◆ Document text:
Content starts
Figure 2. Building connections in Lego structures compared with forming chemical bonds

Figure 2. Building connections in Lego structures compared with forming chemical bonds

When playing with Lego, the child learns to select the bricks by comparing the target structure with the available starting blocks. On the other hand, at the planning stage, chemists do the reverse. They use a method called retrosynthetic analysis to design the route to build complex molecules, normally without assumptions regarding starting materials. Retrosynthetic analysis is similar to the concept of reverse engineering: chemists start with the complex, target molecules and then hypothetically break chemical bonds in various ways to arrive at simpler molecules, with the process being repeated until commercial or known starting materials are reached. In the context of a Lego game, this is similar to a case of a child breaking apart a Lego structure to create a smaller structure and repeating the process until they are left with the basic bricks. Since there are many bonds in a molecule, the decision on what bonds must be broken and the order of bond breaking is important. These decisions are often based on the knowledge of bond formations (chemical reactions) as well as the structure of molecules. This process involves imagination and creativity. A good retrosynthetic analysis not only results in a concise plan for making molecules but also inspires the invention of new chemical reactions and reagents, which in turn can be useful tools for creating other complex molecules.


Figure 3. Comparison of retrosynthetic analysis of a molecule and breaking apart a Lego structure

After designing the backward blueprints, chemists will put it into practice in the forward direction to build the target molecules. Just as the child’s task is to find the right Lego bricks in order to connect them together, a chemist’s task is to find the right starting materials (nucleophiles, electrophiles) and other parameters including temperatures, pressure, and reaction time to create the desired chemical bond. The process includes conducting reactions, isolating products and analyzing data, and involves a lot of trial and error. In addition, chemists often have to revise the initial blueprint in order to progress towards the target molecules. Thus, the synthesis of a complex molecule may take years of effort. A successful synthesis of a complex molecule in the laboratory is often regarded as a scientific achievement as well as a creation of art.
Content ends
◆ Input data:
Content starts
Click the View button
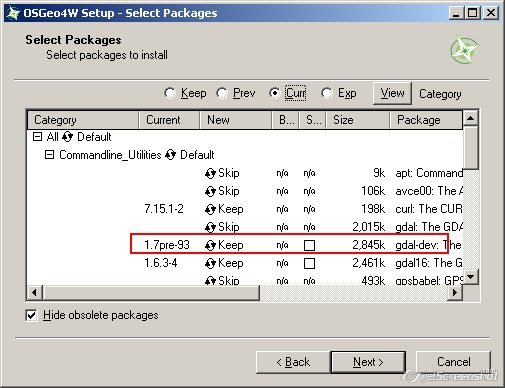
Content ends
Content starts
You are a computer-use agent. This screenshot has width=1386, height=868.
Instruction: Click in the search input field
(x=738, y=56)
Content ends
◆ Assigned task:
Continue the text comparing chemical synthesis to building with Lego, picking up after its final sentence.

◆ Result for this exercise:
Figure 4. An example of a synthesis in our laboratory

Figure 4 presents a project in our laboratory in ball-and-stick models. The target molecule is prednisone, an immunosuppressant drug. In the beginning, we strategically planned to break the two bonds (shown with arrows) to transform prednisone into simpler fragments A and B. In the forward direction, the negatively charged fragment A (a nucleophile or a nucleus-loving molecule) is thought to react with positively charged fragment B (an electrophile or a electron-loving electron molecule) to form the first chemical bond. The second bond can theoretically be achieved using a more complicated reaction called an oxidative coupling. After working on this project for three years, we discovered that fragment A’, a derivative of A, can be used to connect with fragment B and fragment C to make compound D, which has a similar structure to prednisone. Our laboratory is continuing to investigate how to transform compound D to prednisone. Importantly, the discovery of fragment A’ has inspired the development of a new method for chemical bond formation, which could potentially be used for the synthesis of other classes of compounds.

The process of building complex molecules involves creativity, problem-solving skills as well as a significant amount of work. It requires years of learning and experience. However, the world of molecules and atoms can be intuitively understood with the simple ideas of positive and negative interactions. With this notion, the art of creating molecules, in part, can be appreciated from learning the process of building Lego structures. Importantly, these creative achievements have been, and will continue to be, our essential weapons against diseases.

Hai Dao is a 2011 fellow of the Fulbright Science & Technology Award, from Vietnam, and a PhD student in Organic Chemistry at The Scripps Research Institute.